Where it falls short:
- Security analysis less comprehensive than dedicated security tools
- Limited coverage of advanced attack scenarios
- Weak at compliance-specific scanning (GDPR, PCI-DSS)
- Not designed for M&A due diligence workflows
Pricing:
- Starter: $299/month for small teams
- Growth: $599/month for mid-sized teams
- Enterprise: Custom pricing
Best for: Post-acquisition code quality improvement and ongoing technical debt management.
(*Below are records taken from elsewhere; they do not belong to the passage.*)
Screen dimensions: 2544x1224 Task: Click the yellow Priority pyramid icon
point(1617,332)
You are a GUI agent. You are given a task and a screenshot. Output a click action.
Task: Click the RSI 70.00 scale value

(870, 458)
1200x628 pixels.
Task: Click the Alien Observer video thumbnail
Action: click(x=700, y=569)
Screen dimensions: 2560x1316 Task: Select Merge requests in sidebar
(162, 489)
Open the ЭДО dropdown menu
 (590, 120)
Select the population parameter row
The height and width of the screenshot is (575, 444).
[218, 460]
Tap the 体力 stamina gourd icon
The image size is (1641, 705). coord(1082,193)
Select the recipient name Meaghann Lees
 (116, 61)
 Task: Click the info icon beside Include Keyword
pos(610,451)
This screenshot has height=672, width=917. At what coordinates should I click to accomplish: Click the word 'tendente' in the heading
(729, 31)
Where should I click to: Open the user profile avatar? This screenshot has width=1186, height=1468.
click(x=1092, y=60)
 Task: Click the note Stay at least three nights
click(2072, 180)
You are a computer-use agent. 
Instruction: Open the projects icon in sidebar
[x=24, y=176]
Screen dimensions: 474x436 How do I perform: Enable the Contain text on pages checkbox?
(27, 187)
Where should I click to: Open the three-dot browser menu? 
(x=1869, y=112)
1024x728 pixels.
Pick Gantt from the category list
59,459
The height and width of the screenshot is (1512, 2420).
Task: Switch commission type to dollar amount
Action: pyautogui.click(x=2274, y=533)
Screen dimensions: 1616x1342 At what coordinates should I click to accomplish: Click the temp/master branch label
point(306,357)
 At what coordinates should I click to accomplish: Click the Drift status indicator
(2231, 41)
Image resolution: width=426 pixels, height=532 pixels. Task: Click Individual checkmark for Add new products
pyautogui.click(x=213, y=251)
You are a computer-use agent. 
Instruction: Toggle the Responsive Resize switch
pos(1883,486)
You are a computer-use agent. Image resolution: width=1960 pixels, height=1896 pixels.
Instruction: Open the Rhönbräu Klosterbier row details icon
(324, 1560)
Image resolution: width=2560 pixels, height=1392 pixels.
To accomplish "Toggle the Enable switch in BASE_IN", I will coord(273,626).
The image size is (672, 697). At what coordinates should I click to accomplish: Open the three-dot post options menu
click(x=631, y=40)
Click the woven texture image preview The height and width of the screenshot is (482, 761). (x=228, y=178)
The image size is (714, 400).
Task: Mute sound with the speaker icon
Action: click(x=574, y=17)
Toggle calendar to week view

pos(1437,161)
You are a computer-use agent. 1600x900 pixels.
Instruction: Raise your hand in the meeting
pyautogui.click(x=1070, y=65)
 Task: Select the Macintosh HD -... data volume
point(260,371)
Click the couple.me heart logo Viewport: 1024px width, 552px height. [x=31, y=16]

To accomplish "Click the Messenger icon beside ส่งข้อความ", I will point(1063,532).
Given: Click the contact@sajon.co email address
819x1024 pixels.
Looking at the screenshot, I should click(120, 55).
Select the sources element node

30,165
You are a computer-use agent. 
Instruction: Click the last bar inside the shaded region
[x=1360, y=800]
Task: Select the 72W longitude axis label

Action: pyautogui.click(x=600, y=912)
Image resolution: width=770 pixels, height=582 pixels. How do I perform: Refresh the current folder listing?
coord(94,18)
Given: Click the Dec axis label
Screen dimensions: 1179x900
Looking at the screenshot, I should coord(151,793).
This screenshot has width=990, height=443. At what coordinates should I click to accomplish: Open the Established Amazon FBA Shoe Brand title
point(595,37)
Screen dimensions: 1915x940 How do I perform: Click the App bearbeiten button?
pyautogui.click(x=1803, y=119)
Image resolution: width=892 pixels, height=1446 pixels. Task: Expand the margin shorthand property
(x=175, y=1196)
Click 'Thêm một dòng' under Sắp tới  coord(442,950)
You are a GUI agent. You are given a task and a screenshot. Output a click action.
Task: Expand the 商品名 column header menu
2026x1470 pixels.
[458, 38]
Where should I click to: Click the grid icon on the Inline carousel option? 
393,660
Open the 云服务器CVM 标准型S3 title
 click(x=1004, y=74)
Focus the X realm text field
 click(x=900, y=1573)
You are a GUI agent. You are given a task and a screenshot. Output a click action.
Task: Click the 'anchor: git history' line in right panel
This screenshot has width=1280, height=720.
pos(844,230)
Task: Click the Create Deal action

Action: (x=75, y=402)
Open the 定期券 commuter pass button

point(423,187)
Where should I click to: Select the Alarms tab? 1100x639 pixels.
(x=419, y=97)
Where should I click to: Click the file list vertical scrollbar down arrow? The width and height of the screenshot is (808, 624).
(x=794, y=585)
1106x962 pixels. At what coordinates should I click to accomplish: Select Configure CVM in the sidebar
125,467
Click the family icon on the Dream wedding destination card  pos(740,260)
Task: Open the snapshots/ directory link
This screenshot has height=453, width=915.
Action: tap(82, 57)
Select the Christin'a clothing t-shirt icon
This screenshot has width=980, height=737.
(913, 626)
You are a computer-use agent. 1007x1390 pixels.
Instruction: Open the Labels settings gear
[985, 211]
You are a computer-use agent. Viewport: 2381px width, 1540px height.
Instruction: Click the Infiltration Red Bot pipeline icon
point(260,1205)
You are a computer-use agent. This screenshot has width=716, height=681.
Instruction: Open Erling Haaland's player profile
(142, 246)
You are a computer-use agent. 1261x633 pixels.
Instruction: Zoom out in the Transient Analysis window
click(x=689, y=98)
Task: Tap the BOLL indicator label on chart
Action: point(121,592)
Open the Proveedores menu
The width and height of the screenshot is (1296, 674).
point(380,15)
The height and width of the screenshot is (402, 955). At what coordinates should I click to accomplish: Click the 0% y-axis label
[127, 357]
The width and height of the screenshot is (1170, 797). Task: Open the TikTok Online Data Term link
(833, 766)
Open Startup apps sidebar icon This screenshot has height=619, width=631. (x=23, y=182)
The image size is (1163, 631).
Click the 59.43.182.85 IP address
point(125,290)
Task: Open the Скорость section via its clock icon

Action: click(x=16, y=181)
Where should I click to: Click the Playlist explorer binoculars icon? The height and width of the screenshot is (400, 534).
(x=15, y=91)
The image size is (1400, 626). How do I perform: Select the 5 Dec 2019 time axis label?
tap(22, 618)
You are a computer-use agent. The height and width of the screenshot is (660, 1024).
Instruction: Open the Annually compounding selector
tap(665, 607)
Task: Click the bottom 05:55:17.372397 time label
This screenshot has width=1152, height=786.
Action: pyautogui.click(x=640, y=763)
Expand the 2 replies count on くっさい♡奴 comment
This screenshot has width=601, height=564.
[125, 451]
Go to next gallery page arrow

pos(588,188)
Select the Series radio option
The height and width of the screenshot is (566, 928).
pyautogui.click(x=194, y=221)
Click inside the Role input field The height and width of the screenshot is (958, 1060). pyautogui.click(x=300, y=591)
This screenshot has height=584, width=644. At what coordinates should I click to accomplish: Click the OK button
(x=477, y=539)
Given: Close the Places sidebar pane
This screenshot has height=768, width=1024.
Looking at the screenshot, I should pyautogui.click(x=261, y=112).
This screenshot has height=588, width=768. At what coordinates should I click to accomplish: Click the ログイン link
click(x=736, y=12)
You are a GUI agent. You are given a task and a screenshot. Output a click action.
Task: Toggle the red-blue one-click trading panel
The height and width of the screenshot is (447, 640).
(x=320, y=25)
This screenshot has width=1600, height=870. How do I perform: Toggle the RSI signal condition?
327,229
Less suitable for pre-acquisition security audits.
7. DeepSource
What it does well:
- AI-native architecture with fast scan times
- Automatically generates pull requests with security fixes
- Clean modern UI with clear prioritization
- Affordable pricing compared to legacy enterprise tools
- Good coverage of modern web frameworks (React, Next.js, Django)
Where it falls short:
- Younger product with smaller reference customer base
- Limited support for legacy or proprietary languages
- Less comprehensive compliance reporting than established competitors
- Auto-fix suggestions sometimes introduce new bugs
Pricing:
- Open-source: Free
- Starter: $30/developer/month
- Business: $60/developer/month
Best for: Modern SaaS acquisitions with standard tech stacks (Python, JavaScript, Go, Ruby). Good for teams that want automated fixing post-acquisition rather than just reporting.
8. Phoenix Shield
What it does well:
- Purpose-built for M&A technical due diligence
- Hybrid AI + expert validation model eliminates false positives
- 1-3 week turnaround from codebase access to final report
- Deal-focused reporting: business impact, remediation costs, risk prioritization
- Compliance-specific analysis for regulated industries (GDPR, PCI-DSS, HIPAA)
- Tailored pricing aligned with M&A budgets
Where it falls short:
- Not a self-service SaaS platform (requires engagement with Phoenix team)
- Focused on one-time assessments, not continuous monitoring
- Best suited for mid-market and enterprise deals
Pricing:
- Pricing is tailored to each engagement and scoped to your needs
- Book a call for a quote based on codebase size and complexity
- Includes AI verification, patches, expert review, and executive reporting
Best for: Mid-market private equity firms, corporate development teams, and venture capital investors conducting technical due diligence on acquisition targets. Ideal when you need expert-validated findings within deal timelines without building internal security capability. Learn more about Phoenix Shield M&A services.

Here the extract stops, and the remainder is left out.